Judge awards a Black church $1M over BLM banner burned by Proud Boys during protest

A Washington D.C. judge has awarded more than $1 million in damages to a Black church after its Black Lives Matter banner was burned by the Proud Boys during a 2020 protest.

Order details: Superior Court Associate Judge Neal A. Kravitz barred the extremist group and its leaders from coming near the Metropolitan African Methodist Episcopal Church or making defamatory remarks for five years.
* The ruling was issued as a default judgment after the defendants failed to appear in court.

Background: The church’s two Black Lives Matter banners were destroyed and burned during clashes between pro-Trump supporters and counterdemonstrators in December 2020.
* The Metropolitan AME Church had sued the Proud Boys and their leaders for trespassing and destroying religious property related to bias conspiracy.

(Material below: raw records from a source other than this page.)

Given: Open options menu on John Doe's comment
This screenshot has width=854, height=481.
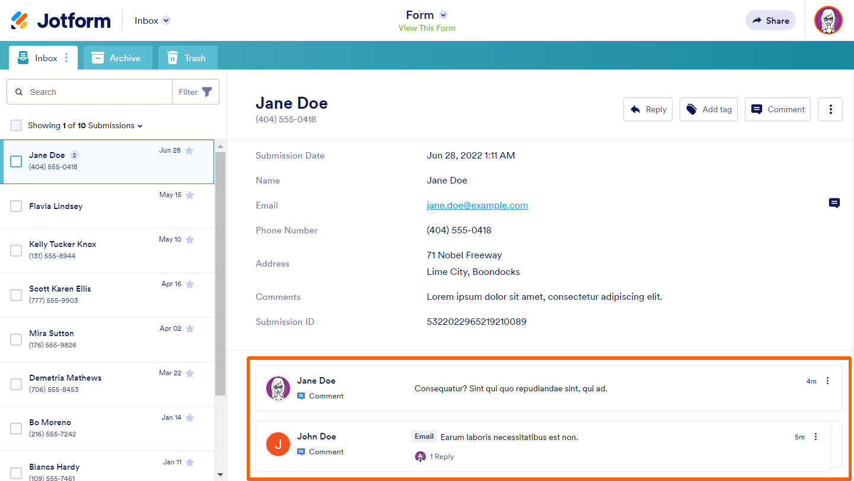Looking at the screenshot, I should pyautogui.click(x=815, y=436).
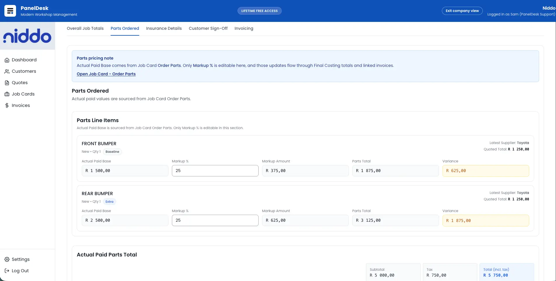The width and height of the screenshot is (556, 281).
Task: Click the niddo company logo
Action: 27,35
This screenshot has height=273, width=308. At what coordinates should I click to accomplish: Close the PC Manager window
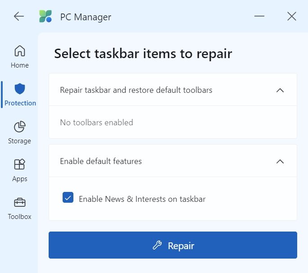(291, 17)
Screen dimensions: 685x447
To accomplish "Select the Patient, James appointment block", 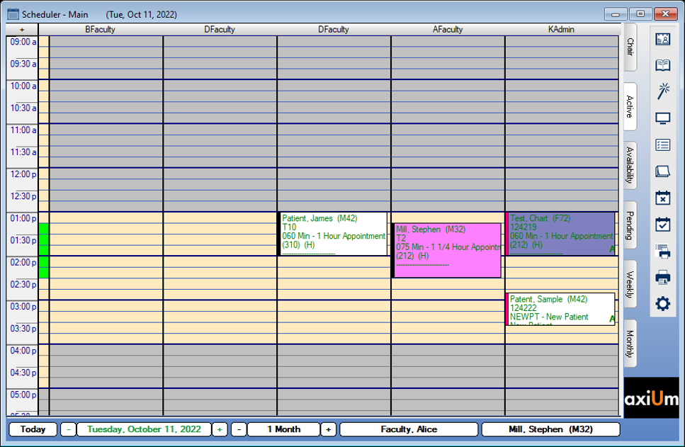I will (332, 232).
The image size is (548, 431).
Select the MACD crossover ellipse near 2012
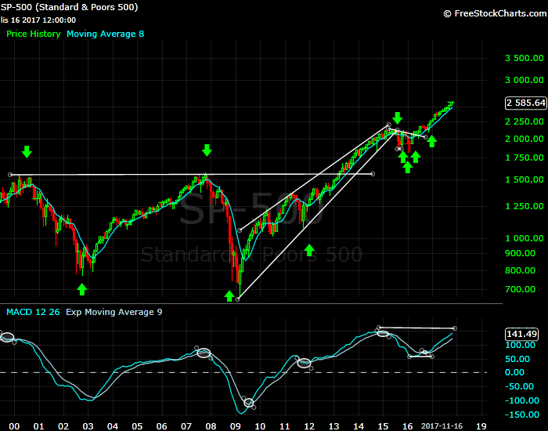[x=304, y=363]
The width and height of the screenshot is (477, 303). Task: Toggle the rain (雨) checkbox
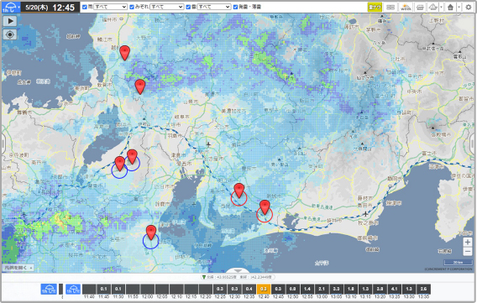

Key player: Proud Boys leader Henry “Enrique” Tarrio publicly accepted he set fire to one of the banners.
* Tarrio pleaded guilty to two misdemeanor criminal charges of property destruction and attempted possession of a high-capacity magazine in July 2021.
* He was later sentenced to more than five months in jail.
* Tarrio and other members of the Proud Boys faced separate convictions for seditious conspiracy charges related to the U.S. Capitol attack on January 6, 2021.